Author: Drew Kersnar (dakersnar)

Changes

This change introduces Gap Filling, an optimization that aims to fill in holes in otherwise contiguous load/store chains to enable vectorization. It also introduces Chain Extending, which extends the end of a chain to the closest power of 2.

This was originally motivated by the NVPTX target, but I tried to generalize it to be universally applicable to all targets that may use the LSV. One way I did so was introducing a new TTI API called "isLegalToWidenLoads", allowing targets to opt in to these optimizations. I'm more than willing to make adjustments to improve the target-agnostic-ness of this change. I fully expect there are some issues and encourage feedback on how to improve things.

For stores, which unlike loads, cannot be filled/extended without consequence, we only perform the optimization when we can generate a legal llvm masked store intrinsic, masking off the additional elements. Determining legality for stores is a little tricky from the NVPTX side, because these intrinsics are only supported for 256-bit vectors. See the other PR I opened for the implementation of the NVPTX lowering of masked store intrinsics, which include NVPTX TTI changes that return true for isLegalMaskedStore under certain conditions: #159387. This change is dependent on that backend change, but I predict this change will require more discussion, so I am putting them both up at the same time.

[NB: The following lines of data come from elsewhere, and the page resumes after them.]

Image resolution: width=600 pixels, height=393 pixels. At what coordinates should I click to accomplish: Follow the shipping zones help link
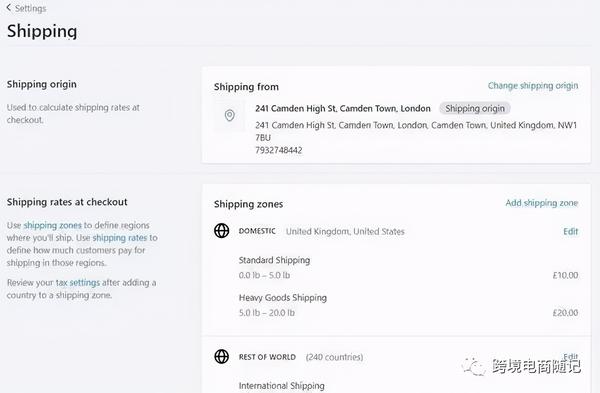click(x=52, y=225)
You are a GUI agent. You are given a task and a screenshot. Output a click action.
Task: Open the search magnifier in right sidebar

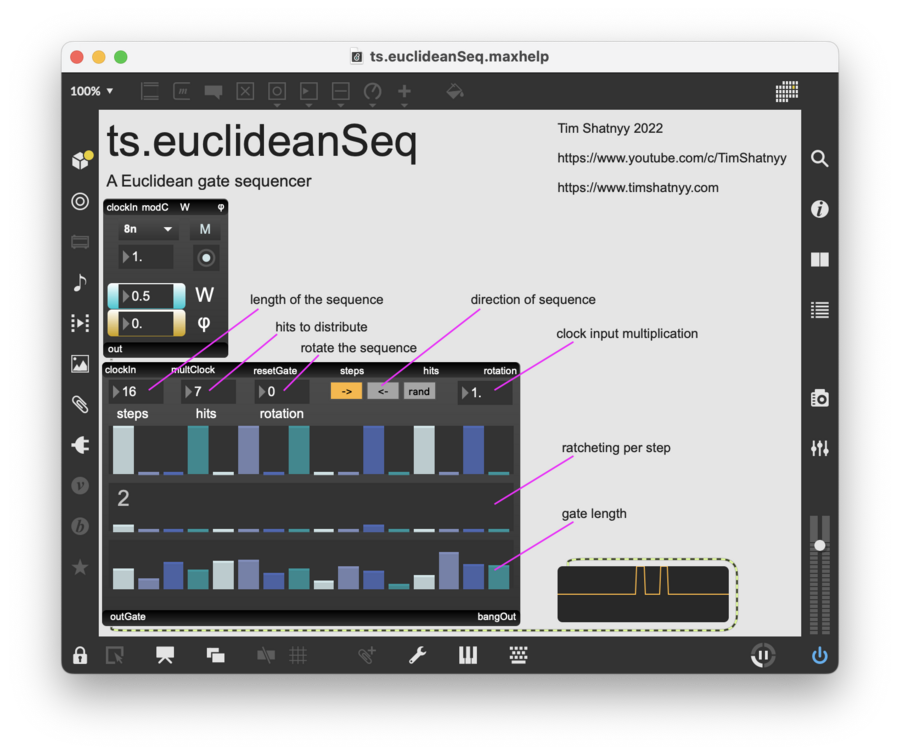pyautogui.click(x=819, y=159)
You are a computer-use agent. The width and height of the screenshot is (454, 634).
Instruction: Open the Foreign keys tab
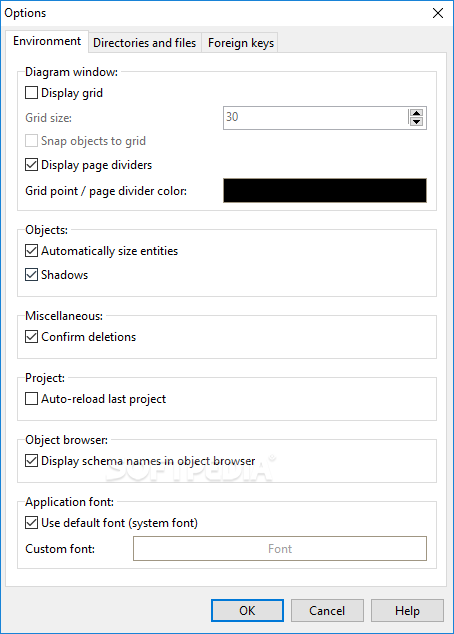(x=241, y=43)
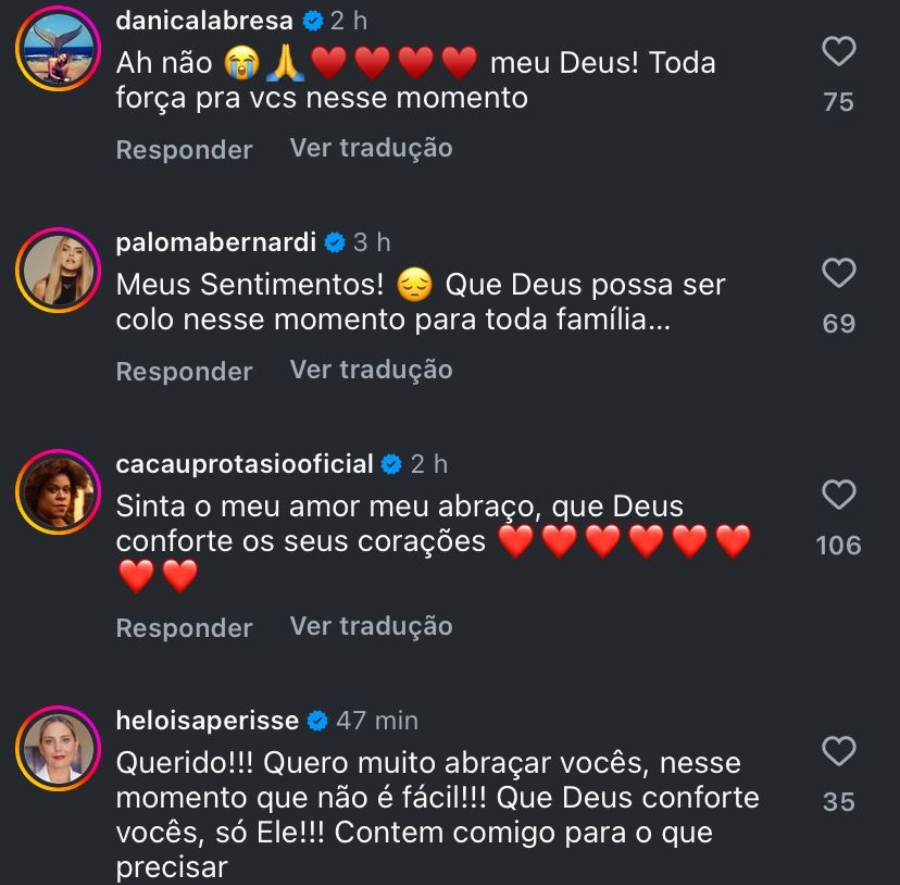Open the palomabernardi username link
The image size is (900, 885).
click(x=216, y=242)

The backend change will be merged first assuming both are approved.

Patch is 95.34 KiB, truncated to 20.00 KiB below, full version: https://github.com/llvm/llvm-project/pull/159388.diff

15 Files Affected:

(modified) llvm/include/llvm/Analysis/TargetTransformInfo.h (+6)
(modified) llvm/include/llvm/Analysis/TargetTransformInfoImpl.h (+2)
(modified) llvm/lib/Analysis/TargetTransformInfo.cpp (+4)
(modified) llvm/lib/Target/NVPTX/NVPTXTargetTransformInfo.h (+2)
(modified) llvm/lib/Transforms/Vectorize/LoadStoreVectorizer.cpp (+383-52)
(modified) llvm/test/CodeGen/NVPTX/LoadStoreVectorizer.ll (+21-19)
(modified) llvm/test/CodeGen/NVPTX/param-vectorize-device.ll (+2-4)
(modified) llvm/test/CodeGen/NVPTX/variadics-backend.ll (+1-1)
(added) llvm/test/Transforms/LoadStoreVectorizer/NVPTX/extend-chain.ll (+81)
(added) llvm/test/Transforms/LoadStoreVectorizer/NVPTX/gap-fill-cleanup.ll (+37)
(added) llvm/test/Transforms/LoadStoreVectorizer/NVPTX/gap-fill-invariant.ll (+83)
(added) llvm/test/Transforms/LoadStoreVectorizer/NVPTX/gap-fill-vectors.ll (+186)
(added) llvm/test/Transforms/LoadStoreVectorizer/NVPTX/gap-fill.ll (+194)
(added) llvm/test/Transforms/LoadStoreVectorizer/NVPTX/masked-store.ll (+541)
(modified) llvm/test/Transforms/LoadStoreVectorizer/NVPTX/vectorize_i8.ll (+1-2)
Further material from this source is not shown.